• [Work to complete]: Lines with the word "computer" are the ones wanted. Copy each of them from the entries below.

[Stored items]
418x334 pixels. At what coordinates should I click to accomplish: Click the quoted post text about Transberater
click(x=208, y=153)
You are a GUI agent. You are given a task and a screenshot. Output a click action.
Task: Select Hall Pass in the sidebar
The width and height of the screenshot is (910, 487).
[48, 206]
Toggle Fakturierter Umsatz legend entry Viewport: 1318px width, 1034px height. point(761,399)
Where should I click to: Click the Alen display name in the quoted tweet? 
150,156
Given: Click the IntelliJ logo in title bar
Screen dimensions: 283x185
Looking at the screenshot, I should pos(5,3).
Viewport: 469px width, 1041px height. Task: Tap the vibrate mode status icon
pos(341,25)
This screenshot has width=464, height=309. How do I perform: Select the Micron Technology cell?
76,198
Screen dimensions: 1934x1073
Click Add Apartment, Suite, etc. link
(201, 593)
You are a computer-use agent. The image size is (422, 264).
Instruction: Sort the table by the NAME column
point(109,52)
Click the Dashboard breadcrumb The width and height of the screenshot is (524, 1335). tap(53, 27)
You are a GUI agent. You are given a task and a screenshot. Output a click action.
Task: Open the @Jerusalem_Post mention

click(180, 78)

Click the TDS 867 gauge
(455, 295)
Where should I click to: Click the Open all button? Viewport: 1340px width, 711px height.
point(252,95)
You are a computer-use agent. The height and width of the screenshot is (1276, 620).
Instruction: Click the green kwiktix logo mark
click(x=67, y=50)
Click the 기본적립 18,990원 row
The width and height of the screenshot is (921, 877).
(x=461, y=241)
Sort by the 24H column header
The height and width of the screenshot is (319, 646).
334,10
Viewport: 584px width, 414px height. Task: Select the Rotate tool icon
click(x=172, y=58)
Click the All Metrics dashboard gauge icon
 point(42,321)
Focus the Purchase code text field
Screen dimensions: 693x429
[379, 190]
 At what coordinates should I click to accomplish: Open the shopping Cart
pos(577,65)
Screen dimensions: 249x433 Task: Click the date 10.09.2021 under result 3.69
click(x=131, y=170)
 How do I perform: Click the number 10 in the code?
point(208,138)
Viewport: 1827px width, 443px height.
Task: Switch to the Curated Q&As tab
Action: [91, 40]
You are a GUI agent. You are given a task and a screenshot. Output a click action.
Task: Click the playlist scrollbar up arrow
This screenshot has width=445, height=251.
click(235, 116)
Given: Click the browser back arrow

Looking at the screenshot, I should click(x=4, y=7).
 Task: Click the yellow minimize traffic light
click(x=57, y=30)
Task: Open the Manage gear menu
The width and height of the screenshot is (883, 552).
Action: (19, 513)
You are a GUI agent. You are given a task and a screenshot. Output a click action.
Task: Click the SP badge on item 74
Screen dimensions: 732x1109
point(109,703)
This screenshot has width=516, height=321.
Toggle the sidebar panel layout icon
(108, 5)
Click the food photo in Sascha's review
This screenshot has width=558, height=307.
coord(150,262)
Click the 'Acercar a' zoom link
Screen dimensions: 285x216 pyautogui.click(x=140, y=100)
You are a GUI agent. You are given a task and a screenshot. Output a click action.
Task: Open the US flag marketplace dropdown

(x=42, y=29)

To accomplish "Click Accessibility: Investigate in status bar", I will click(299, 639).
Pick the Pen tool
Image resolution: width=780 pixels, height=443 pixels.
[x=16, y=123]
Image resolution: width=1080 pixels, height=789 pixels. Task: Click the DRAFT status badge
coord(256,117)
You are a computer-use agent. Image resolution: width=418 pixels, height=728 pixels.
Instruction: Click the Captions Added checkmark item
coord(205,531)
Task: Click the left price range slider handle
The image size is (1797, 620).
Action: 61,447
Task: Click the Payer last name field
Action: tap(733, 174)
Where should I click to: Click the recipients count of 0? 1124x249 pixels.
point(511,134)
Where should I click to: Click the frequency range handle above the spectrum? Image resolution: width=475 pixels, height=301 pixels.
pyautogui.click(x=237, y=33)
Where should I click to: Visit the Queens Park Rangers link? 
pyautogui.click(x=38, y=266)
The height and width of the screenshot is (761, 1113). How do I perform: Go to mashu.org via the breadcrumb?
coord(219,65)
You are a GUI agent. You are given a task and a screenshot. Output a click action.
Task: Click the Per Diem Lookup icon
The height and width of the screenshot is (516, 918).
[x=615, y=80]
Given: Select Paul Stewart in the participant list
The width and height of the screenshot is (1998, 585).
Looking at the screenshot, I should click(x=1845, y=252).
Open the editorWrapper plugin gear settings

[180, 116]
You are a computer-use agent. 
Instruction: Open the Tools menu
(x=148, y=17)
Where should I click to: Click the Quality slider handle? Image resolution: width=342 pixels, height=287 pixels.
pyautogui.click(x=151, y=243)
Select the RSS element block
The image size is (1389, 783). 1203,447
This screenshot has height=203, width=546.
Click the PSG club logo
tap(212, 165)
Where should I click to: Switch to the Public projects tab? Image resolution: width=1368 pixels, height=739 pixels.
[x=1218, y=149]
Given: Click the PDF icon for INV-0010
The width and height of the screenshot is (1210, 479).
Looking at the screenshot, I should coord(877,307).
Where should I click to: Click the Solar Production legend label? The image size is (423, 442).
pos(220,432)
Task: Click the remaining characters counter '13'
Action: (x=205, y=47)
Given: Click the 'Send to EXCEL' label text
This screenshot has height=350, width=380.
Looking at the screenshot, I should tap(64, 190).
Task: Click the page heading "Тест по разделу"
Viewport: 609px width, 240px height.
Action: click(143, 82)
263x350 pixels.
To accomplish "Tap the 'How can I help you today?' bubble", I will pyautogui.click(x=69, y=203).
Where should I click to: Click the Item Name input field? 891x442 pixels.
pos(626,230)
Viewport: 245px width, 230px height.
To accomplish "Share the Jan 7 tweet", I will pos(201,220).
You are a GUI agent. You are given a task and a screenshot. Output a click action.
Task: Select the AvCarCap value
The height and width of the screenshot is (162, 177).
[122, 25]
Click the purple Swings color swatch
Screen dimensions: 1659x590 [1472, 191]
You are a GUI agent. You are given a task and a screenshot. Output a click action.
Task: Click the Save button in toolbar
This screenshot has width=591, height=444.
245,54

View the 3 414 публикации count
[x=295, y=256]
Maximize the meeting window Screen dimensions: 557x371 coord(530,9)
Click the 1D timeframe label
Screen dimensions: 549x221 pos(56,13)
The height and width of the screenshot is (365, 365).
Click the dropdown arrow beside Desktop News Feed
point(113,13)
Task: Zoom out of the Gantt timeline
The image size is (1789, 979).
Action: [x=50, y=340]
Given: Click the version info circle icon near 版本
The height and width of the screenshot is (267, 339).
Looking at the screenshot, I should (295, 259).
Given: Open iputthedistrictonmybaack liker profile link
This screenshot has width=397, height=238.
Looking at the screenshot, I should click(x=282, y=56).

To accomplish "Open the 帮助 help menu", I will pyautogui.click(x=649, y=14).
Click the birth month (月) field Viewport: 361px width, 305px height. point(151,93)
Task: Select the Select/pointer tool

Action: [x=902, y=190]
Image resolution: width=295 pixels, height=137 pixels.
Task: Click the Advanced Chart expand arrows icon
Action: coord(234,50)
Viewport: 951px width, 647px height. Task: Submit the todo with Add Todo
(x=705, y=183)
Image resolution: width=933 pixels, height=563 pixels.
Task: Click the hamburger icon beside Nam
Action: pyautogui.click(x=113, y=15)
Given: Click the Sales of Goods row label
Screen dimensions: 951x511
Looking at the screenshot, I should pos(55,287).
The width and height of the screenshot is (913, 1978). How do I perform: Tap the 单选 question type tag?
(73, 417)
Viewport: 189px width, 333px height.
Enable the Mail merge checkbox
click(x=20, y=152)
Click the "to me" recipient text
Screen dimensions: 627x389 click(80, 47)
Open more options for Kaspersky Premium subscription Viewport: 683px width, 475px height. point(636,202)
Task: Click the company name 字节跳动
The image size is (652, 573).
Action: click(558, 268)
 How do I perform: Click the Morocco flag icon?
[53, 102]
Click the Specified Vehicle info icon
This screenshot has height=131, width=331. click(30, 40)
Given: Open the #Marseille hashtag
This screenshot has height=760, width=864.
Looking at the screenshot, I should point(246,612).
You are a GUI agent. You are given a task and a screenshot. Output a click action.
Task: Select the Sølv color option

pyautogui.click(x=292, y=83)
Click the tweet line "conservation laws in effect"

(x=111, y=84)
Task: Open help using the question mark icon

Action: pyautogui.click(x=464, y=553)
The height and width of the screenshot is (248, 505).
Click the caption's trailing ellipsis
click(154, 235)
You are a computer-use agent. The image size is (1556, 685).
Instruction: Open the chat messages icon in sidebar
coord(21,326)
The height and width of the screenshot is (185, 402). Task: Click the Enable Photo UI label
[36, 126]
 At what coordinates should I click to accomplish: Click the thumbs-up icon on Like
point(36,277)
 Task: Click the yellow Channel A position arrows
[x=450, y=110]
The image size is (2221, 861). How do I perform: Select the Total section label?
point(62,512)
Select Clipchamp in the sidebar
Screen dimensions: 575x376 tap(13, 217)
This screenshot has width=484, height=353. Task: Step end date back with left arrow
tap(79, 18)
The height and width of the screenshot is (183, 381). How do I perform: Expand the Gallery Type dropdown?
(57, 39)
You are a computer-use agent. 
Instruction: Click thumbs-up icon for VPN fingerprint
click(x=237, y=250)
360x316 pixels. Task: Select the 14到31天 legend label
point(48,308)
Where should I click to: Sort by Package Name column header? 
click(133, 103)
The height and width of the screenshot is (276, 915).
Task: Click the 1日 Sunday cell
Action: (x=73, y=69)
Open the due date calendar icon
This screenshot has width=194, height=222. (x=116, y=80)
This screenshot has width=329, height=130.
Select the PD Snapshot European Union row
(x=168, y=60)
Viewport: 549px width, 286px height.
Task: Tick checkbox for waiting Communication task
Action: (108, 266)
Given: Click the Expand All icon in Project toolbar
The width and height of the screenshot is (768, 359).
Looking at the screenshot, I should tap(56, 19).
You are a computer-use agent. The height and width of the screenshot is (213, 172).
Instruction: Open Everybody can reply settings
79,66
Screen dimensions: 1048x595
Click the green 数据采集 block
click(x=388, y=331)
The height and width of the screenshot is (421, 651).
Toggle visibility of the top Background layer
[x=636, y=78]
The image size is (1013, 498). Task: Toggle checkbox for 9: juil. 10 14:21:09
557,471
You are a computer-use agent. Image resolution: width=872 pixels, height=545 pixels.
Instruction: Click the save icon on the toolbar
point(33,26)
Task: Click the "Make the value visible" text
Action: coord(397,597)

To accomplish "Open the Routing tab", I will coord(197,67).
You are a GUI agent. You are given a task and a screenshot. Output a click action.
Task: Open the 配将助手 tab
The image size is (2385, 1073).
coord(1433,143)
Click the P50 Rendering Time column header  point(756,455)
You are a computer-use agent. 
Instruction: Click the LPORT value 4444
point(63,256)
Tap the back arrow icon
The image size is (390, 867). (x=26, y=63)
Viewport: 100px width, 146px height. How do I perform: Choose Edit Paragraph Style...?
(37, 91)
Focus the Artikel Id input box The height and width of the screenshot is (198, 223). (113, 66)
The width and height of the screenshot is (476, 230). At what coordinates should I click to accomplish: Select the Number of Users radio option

• [Response area]:
You are a computer-use agent. The image size is (422, 264).
You are a computer-use agent. The height and width of the screenshot is (1276, 620).
You are a computer-use agent. Image resolution: width=418 pixels, height=728 pixels.
You are a computer-use agent. 
You are a computer-use agent. The image size is (1556, 685).
You are a computer-use agent. 
You are a computer-use agent. The height and width of the screenshot is (213, 172).
You are a computer-use agent. Image resolution: width=872 pixels, height=545 pixels.
You are a computer-use agent. 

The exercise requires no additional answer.